En France, les départements investissent massivement dans des politiques cyclables. Nombre d’entre eux assurent une maîtrise d’ouvrage directe, parfois même par délégation des EPCI, et interviennent en appui d’ingénierie et de financement aux intercommunalités. Les départements pourront-ils également se saisir du Fonds mobilités actives ?
Oui, c’est bien ainsi que nous prévoyons les choses. Ils pourront s’en saisir au même titre que les autres maîtres d’ouvrage publics compétents.
Le soutien de l’AFITF est programmé pour sept ans. Quelles sont les conditions, selon vous, pour que ce soutien au financement des infrastructures cyclables soit pérennisé, voire mieux encore, renforcé ?

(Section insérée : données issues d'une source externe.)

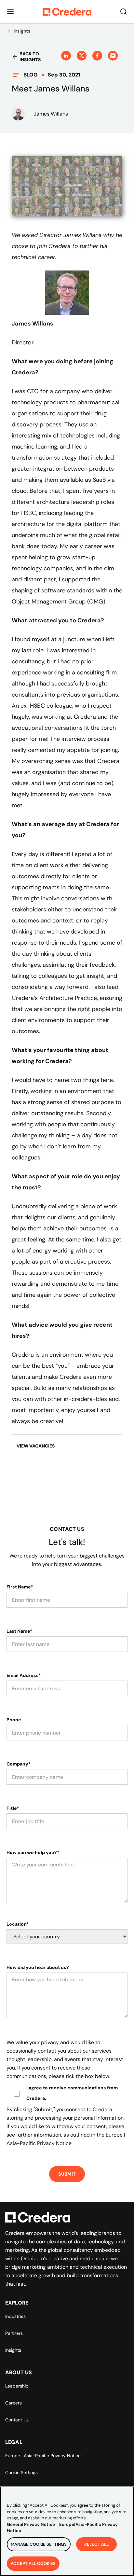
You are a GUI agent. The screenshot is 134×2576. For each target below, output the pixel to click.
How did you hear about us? (38, 1967)
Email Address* (24, 1675)
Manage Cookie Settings (39, 2544)
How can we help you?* (33, 1852)
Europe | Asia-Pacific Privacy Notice (43, 2455)
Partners (14, 2333)
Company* (19, 1764)
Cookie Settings (21, 2472)
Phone (14, 1720)
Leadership (17, 2386)
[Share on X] (82, 56)
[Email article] (113, 56)
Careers (13, 2403)
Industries (15, 2316)
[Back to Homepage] (67, 12)
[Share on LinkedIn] (66, 56)
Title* (13, 1808)
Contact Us (17, 2420)
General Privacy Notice (31, 2524)
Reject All (96, 2544)
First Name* (20, 1587)
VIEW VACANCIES (36, 1446)
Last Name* (19, 1631)
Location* (18, 1924)
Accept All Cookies (33, 2563)
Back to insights (30, 56)
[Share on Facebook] (97, 56)
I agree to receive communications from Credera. (72, 2093)
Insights (13, 2350)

Les 350 millions d’euros du Fonds sont non seulement annoncés et confirmés, mais ils seront inscrits dans la Loi d’orientation des mobilités, dans le cadre de la programmation des investissements, qui est une démarche totalement inédite de sincérité vis-à-vis de nos engagements. C’est la première fois que la mobilité et ses investissements feront l’objet d’une véritable loi de programmation. Le Fonds vélo y prendra toute sa place, comme un de nos programmes prioritaires. Le montant est également inédit par son niveau, sans parler des autres financements possibles comme la DSIL. Rien qu’avec le Fonds mobilités actives, nous visons 200 millions d’euros d’investissements supplémentaires par an sur le territoire français. L’État est donc clairement au rendez-vous, à chacun de s’en saisir. La priorité est d’identifier les investissements.

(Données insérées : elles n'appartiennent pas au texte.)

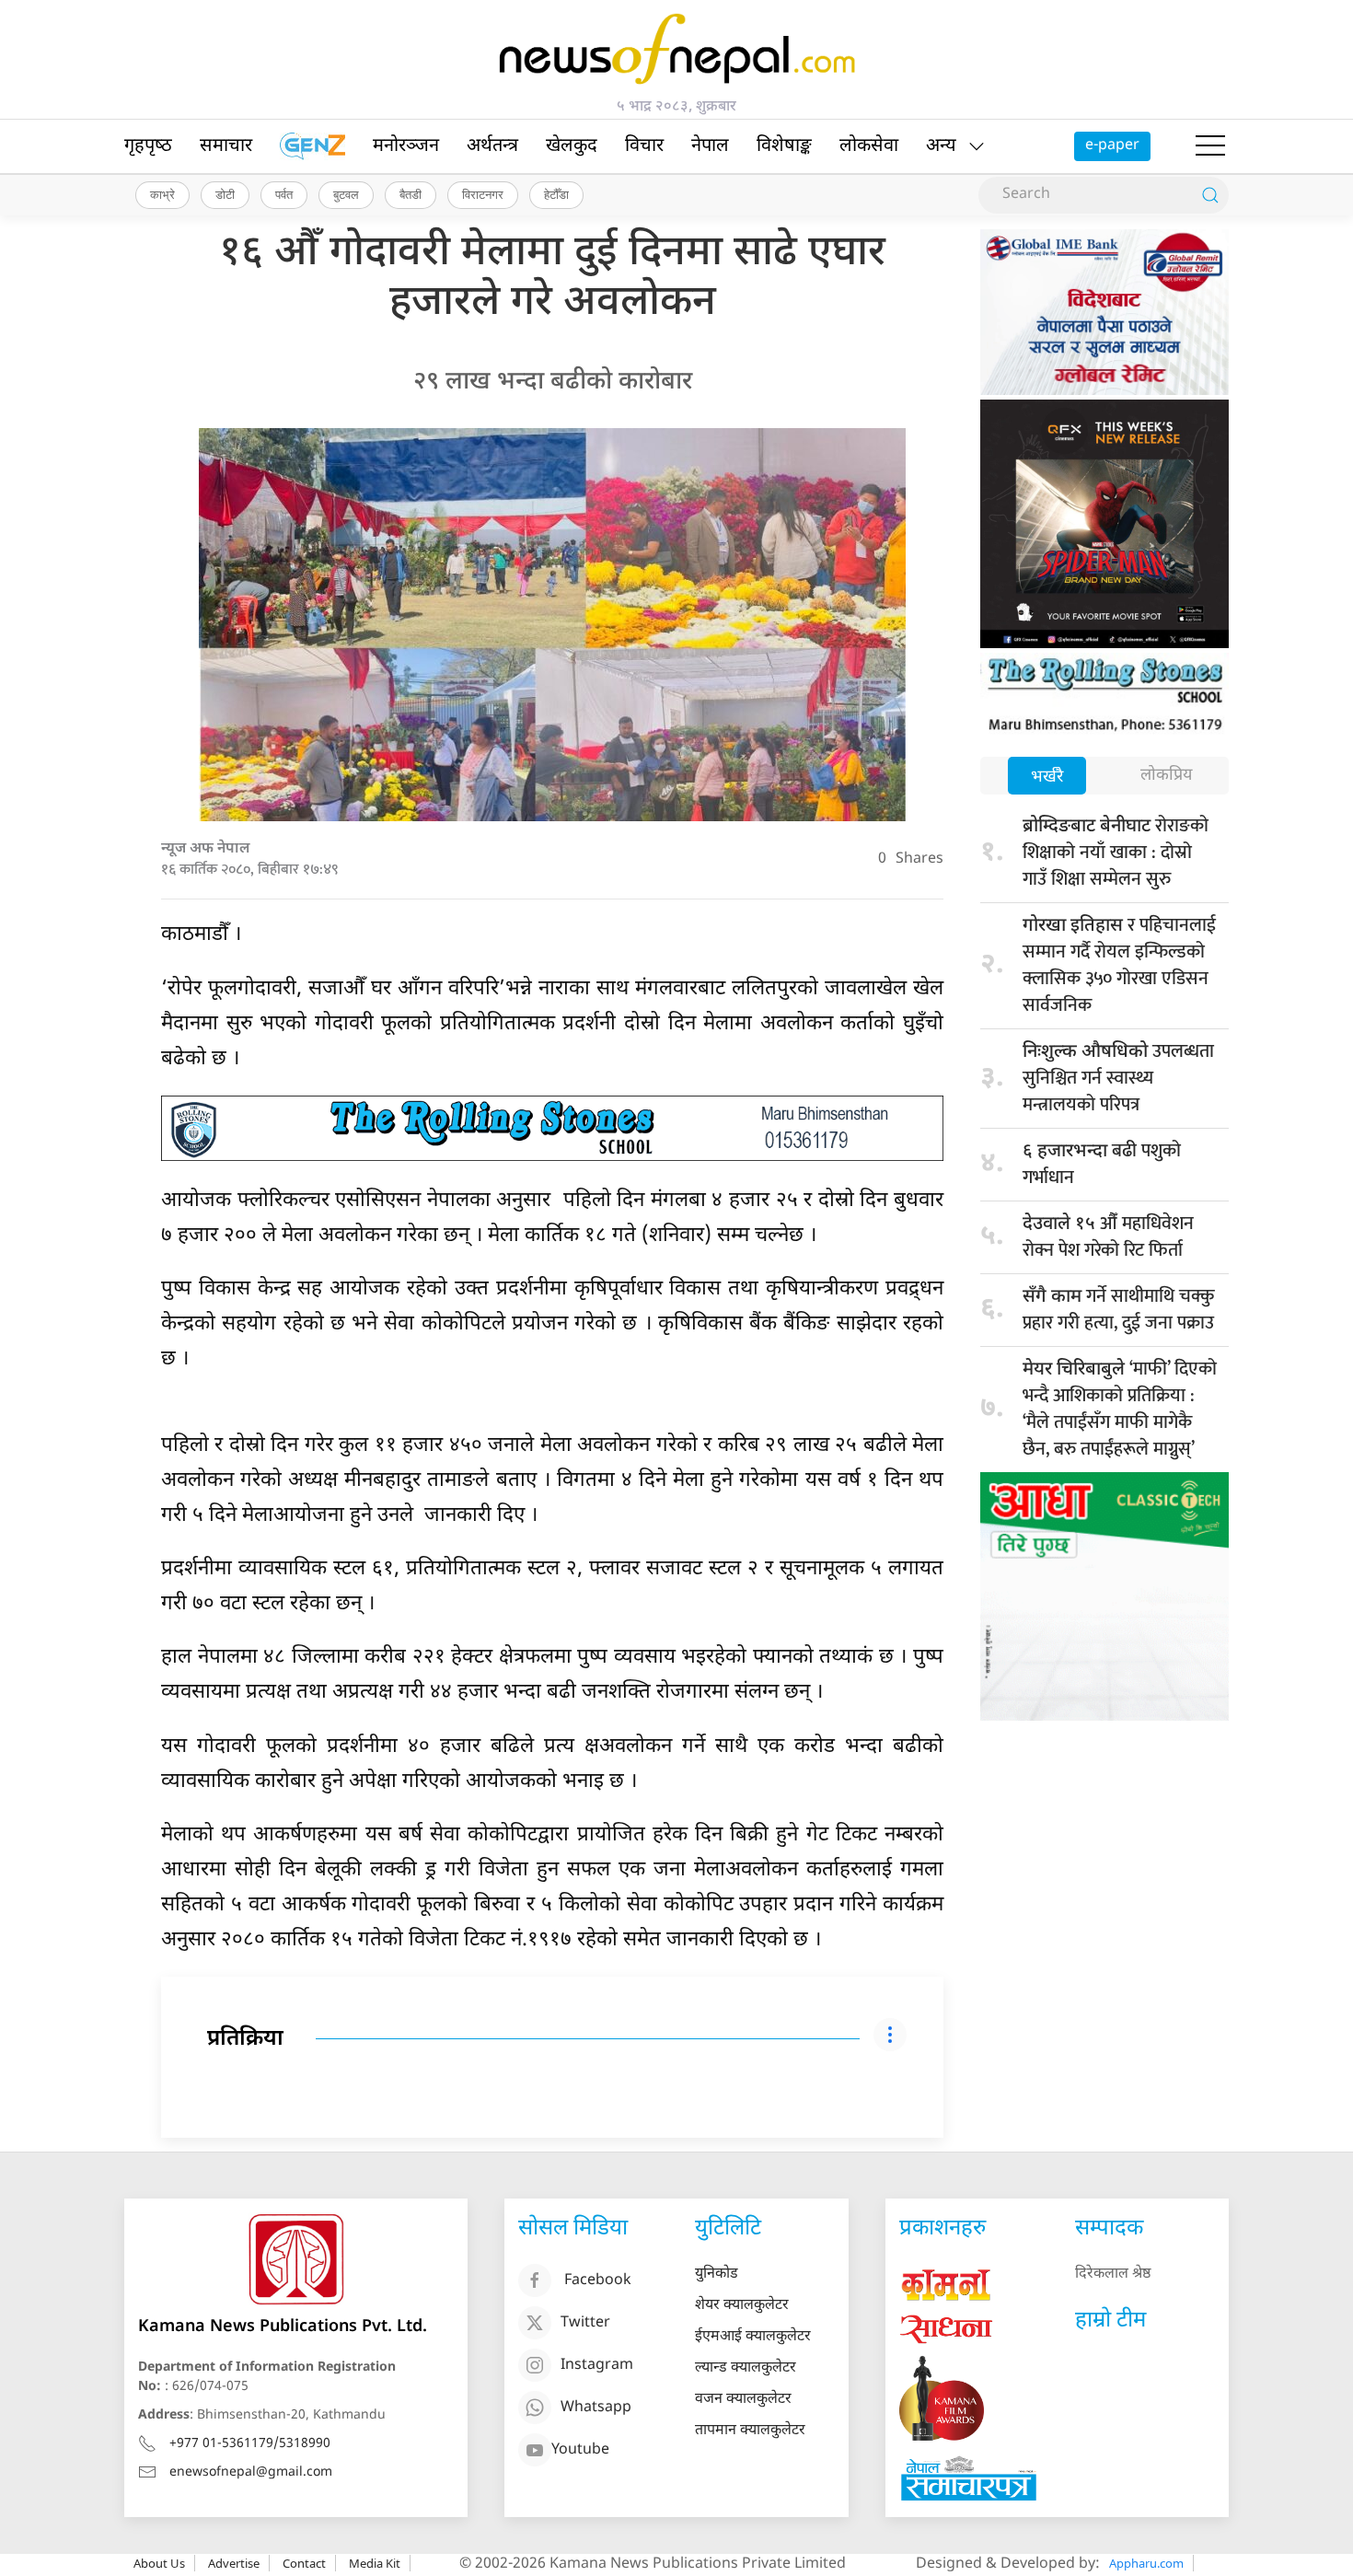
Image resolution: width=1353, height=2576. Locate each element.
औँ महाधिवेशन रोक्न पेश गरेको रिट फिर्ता (1108, 1237)
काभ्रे (162, 194)
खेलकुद (571, 146)
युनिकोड (716, 2274)
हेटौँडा (556, 194)
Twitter (585, 2323)
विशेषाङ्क (784, 146)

Les collectivités de notre réseau sont particulièrement mobilisées pour l’achèvement du Schéma national vélo à l’horizon 2030 parce qu’il maille le territoire, y compris dans les zones moins densément peuplées, offrant une alternative à des transports automobiles. À l’instar de ce qui existe sur les réseaux nationaux de référence (routier, ferroviaire, fluvial), les territoires que nous représentons souhaitent que le Schéma national vélo soit LA référence. En creux, qu’il soit explicitement inscrit dans la Loi d’orientation des mobilités et privilégié à ce titre comme tel pour les financements du Fonds mobilités actives. Pouvez-vous nous donner votre sentiment sur ces attentes, présentées à votre cabinet en janvier dernier ?

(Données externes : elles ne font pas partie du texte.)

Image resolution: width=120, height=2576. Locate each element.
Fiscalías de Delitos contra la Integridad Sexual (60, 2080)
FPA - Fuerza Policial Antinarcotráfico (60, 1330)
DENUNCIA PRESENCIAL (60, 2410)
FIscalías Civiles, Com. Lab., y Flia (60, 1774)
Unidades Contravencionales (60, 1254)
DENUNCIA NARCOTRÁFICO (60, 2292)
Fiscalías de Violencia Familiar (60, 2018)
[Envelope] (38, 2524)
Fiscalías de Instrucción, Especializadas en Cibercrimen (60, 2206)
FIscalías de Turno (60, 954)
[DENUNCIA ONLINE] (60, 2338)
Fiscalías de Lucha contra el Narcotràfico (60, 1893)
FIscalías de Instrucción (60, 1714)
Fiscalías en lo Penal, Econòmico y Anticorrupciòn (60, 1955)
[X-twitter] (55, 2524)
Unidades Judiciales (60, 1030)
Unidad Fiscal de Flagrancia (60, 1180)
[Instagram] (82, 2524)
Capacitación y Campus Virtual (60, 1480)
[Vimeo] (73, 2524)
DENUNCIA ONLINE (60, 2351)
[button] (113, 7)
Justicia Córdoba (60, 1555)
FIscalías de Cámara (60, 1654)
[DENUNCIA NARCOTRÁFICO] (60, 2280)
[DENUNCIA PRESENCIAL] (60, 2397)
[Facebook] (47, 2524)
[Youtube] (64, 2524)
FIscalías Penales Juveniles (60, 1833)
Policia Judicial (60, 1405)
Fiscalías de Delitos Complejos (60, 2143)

Je suis très attachée, comme vous, à ce que des solutions alternatives soient apportées à la voiture individuelle, en particulier en milieu rural. Le réseau national cyclable que vos membres déploient est donc d’un apport essentiel à la mobilité du quotidien, notamment pour les entrées de villes. La résorption des coupures qui y subsistent et qui ont un impact important sur sa fréquentation est donc tout à fait au coeur des priorités du Fonds mobilités actives. Nous attendons que de nombreux projets candidats aux appels à projets s’inscrivent dans cet objectif.
Vélo & Territoires entame en ce moment-même les travaux d’actualisation du Schéma national vélo dont la dernière validation officielle date de 2010. Pensez-vous plus judicieux d’y associer également le ministère de la Cohésion des territoires ou d’autres portefeuilles que le vôtre au sein du ministère de la Transition écologique et solidaire ?
La mobilité n’a de sens que parce qu’elle relie les territoires. Par ailleurs, le Plan vélo et mobilités actives a été conçu et sera mis en oeuvre et enrichi en interministériel, avec mes collègues du Gouvernement. C’est une priorité pour que tous les leviers soient mobilisés.
Au plan européen, les ministres des Transports et de l’Environnement, réunis à Graz ce 30 octobre, viennent de déclarer un « green deal » pour la mobilité en Europe. Le rôle des modes actifs et du vélo y est notamment souligné. Pouvez-vous nous en dire plus ?
Je suis très satisfaite que le vélo s’impose aussi dans les mentalités au plan européen. Je ne parle pas de nos voisins, qui ont souvent une réelle longueur d’avance sur la place du vélo, mais bien au plan de l’Union européenne. Si nous voulons faire du vélo un mode de transport à part entière, dans les esprits comme dans les politiques publiques, sa place est aussi dans les discussions européennes. Les exemples d’autres pays sont d’ailleurs extrêmement précieux pour démontrer dans le débat public français que le vélo et les modes actifs sont une véritable solution, crédible et efficace.
Récemment les députés européens ont soutenu l’obligation de faciliter le transport de vélo dans les trains, y compris dans les trains à grande vitesse, longue distance, transfrontaliers et locaux. Comment appliquer cette mesure au niveau français selon vous ?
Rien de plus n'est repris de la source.